JAKARTA – Ekonom senior Yanuar Rizky melontarkan kritik pedas terhadap cara Kamar Dagang dan Industri (Kadin) Indonesia menyajikan hasil survei mengenai persepsi pelaku usaha terhadap pemerintahan baru. Yanuar menilai, penyajian data tersebut menggunakan pola yang serupa dengan Badan Pusat Statistik (BPS), yaitu menonjolkan angka besar namun menyembunyikan realitas di tingkat detail.
Dalam wawancara di kanal YouTube Abraham Samad SPEAK UP, Yanuar membedah klaim optimisme yang dibangun oleh Kadin. Ia menilai narasi yang dibangun organisasi pengusaha tersebut cenderung “menina-bobokkan” publik dan pemerintah di tengah fakta ekonomi yang sedang tidak baik-baik saja.
Soroti Persentase “Semu”
Yanuar merinci bahwa dalam survei Kadin tersebut, angka optimisme yang ditonjolkan sebenarnya tidak mencapai mayoritas absolut (di atas 50 persen). Hal ini, menurutnya, adalah upaya membentuk persepsi publik agar seolah-olah dunia usaha berada dalam kondisi aman.
“Saya ketemu satu berita, Kadin rupanya melakukan survei. Beritanya itu dikatakan bahwa mayoritas pengusaha merasa pemerintahan baru lebih baik dari yang sebelumnya, ternyata hasilnya menarik,” ujar Yanuar.
Ia kemudian memaparkan kutipan data yang menurutnya justru menunjukkan keraguan.
“Yang merasa lebih baik itu 40%, yang merasa lebih buruk itu 35%, sisanya tidak menjawab.
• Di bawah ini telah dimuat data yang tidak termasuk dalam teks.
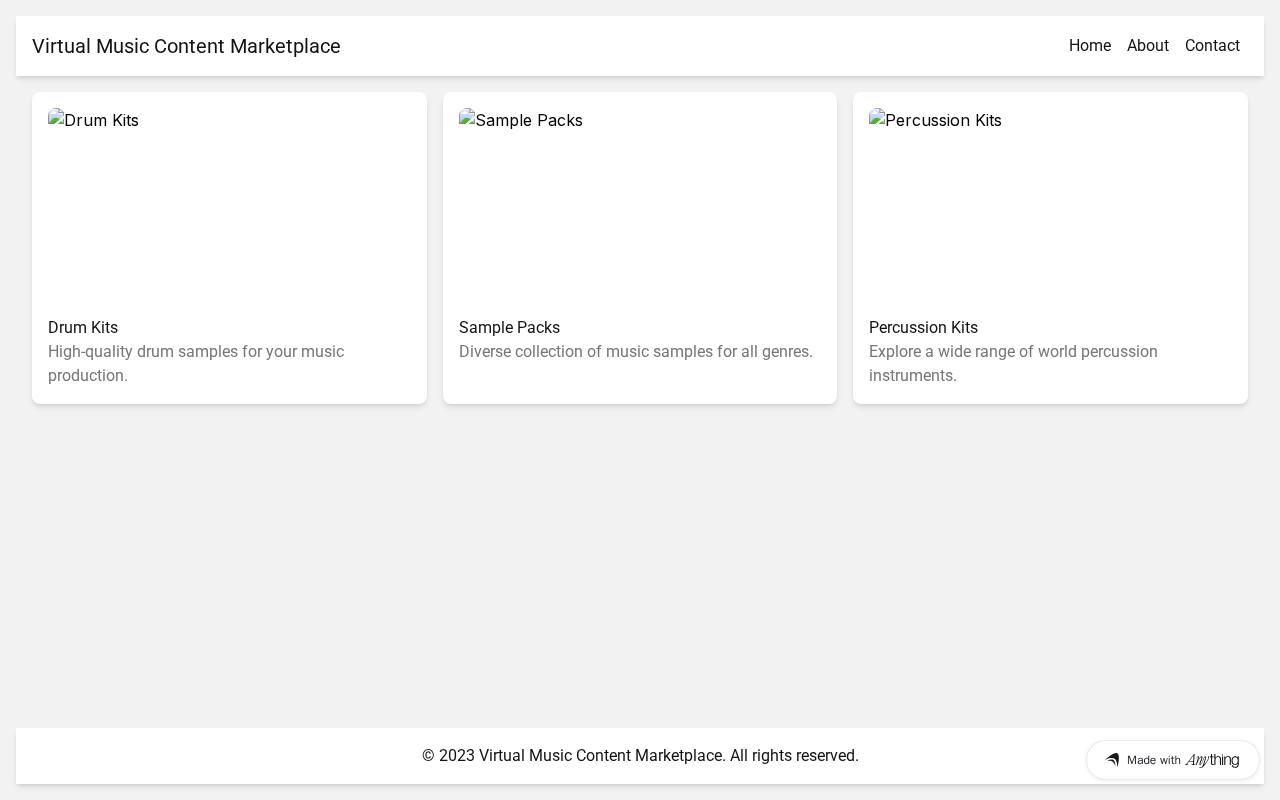Go to the Contact page link
The width and height of the screenshot is (1280, 800).
coord(1212,46)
Bang, kalau sekarang kita pakai teori persepsi, kalau yang yakin di bawah 50 (persen), berarti yang yakin itu adalah orang-orang yang dekat dengan kekuasaan.”
Data KADIN Mirip Data BPS
Lebih lanjut, Yanuar menyebut teknik penyajian Kadin ini mirip dengan cara BPS menyajikan data makro, seperti data pengangguran atau pertumbuhan ekonomi, yang seringkali terlihat bagus di permukaan namun menyimpan masalah di sisi teknis.
“Kadin ini kayak BPS juga, jadi main-main di angka gedenya. Angka gedenya 40% optimis, tapi angka detailnya ya lihat, kalau kita lihat detailnya ada angka detailnya… Sama dengan kita ngomong BPS, pengangguran menurun, tapi kalau kita lihat angka detailnya, pekerja sektor informalnya nambah.”
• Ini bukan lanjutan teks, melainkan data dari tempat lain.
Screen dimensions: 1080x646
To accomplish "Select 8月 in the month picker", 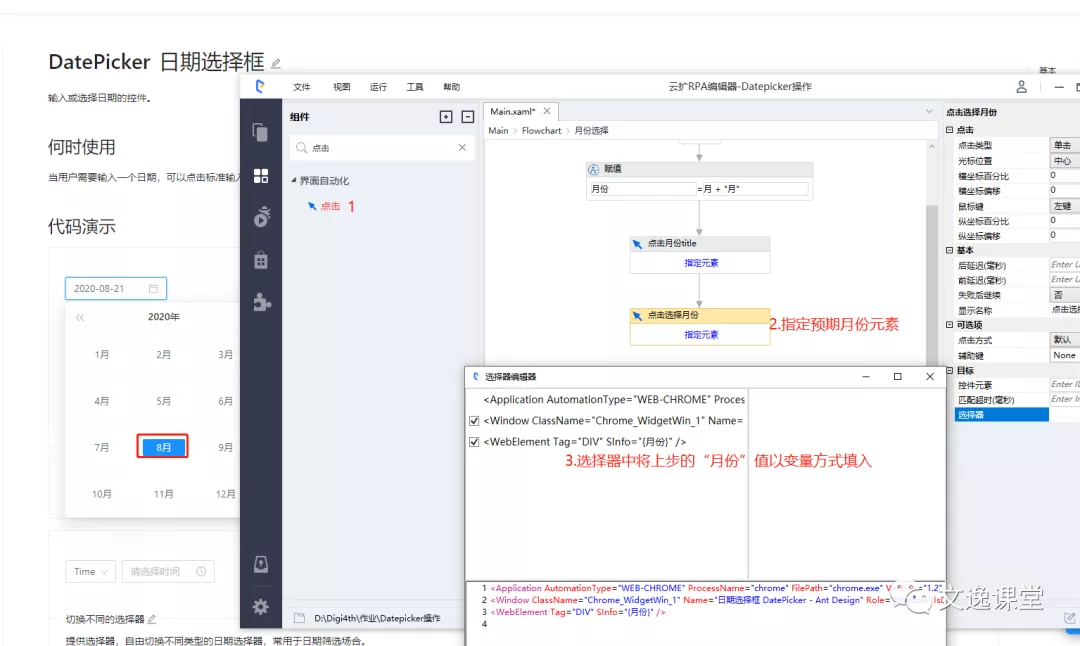I will click(163, 447).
Yanuar memberikan ilustrasi tajam mengenai data ketenagakerjaan BPS untuk memperkuat argumennya tentang bagaimana angka “detail” seringkali diabaikan dalam narasi resmi:
“Di BPS, 18 juta orang bekerja pada keluarga dan tidak digaji, tapi dia dicatat bekerja. Padahal dia enggak digaji. Orang yang di-PHK di pabrik, pulang ke kampung, bantu bapak-ibunya tanam sayur tanpa upah, itu di BPS dicatat tetap bekerja. Apakah manipulasi? Enggak, kalau lihat detailnya ada klasifikasi ‘bekerja tidak berpenghasilan’. Tapi narasi besarnya tetap ‘pengangguran turun’.”
Yanuar memperingatkan agar pemerintah, terutama Presiden Prabowo Subianto, tidak hanya melihat “tumpeng” ekonomi dari porsi besarnya saja tanpa memperhatikan bahwa daya beli rakyat sedang tergerus hebat (fenomena Makan Tabungan).
“Pemerintah bermain dengan angka-angka besar, sementara detailnya tidak sebaik angka besarnya. Padahal, hidup sehari-hari itu ada di detail,” pungkasnya berharap presiden memiliki “konektivitas” langsung dengan realitas masyarakat bawah ketimbang hanya mempercayai pembisiknya.